Task directions –
In the entries that follow, find every line containing "agent" and copy it.

Data to examine –
^^^^^^^^^^^^^^^^
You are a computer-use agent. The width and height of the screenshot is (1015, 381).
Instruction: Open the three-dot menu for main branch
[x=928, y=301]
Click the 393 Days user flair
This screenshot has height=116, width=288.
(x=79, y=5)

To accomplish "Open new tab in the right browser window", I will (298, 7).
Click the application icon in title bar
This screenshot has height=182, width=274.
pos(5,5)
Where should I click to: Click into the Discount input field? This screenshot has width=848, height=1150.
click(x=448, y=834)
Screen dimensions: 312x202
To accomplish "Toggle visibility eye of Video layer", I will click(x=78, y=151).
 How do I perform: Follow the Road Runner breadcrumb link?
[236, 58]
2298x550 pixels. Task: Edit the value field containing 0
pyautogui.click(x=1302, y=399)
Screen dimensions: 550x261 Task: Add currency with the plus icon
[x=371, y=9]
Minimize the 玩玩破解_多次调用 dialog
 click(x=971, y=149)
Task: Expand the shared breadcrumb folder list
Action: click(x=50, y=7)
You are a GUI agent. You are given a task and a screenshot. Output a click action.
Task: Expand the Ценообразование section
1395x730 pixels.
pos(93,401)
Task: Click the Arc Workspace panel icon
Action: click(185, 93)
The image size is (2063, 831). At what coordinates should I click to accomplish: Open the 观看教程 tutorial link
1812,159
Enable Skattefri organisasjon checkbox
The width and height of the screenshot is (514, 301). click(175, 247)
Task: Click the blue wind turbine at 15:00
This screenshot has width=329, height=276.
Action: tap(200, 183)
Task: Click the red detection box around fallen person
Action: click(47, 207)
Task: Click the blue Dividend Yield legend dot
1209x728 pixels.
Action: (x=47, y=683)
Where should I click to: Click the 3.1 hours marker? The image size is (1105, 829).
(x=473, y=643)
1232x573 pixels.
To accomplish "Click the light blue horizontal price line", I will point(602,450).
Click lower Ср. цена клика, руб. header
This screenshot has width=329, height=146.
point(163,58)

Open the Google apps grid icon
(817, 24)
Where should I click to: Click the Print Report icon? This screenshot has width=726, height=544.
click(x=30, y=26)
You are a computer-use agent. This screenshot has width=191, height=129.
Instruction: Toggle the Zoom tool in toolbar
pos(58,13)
^^^^^^^^^^^^^^^^
Task solution –
You are a computer-use agent. The width and height of the screenshot is (1015, 381).
You are a GUI agent. You are given a task and a screenshot. Output a click action.
You are a computer-use agent. This screenshot has width=191, height=129.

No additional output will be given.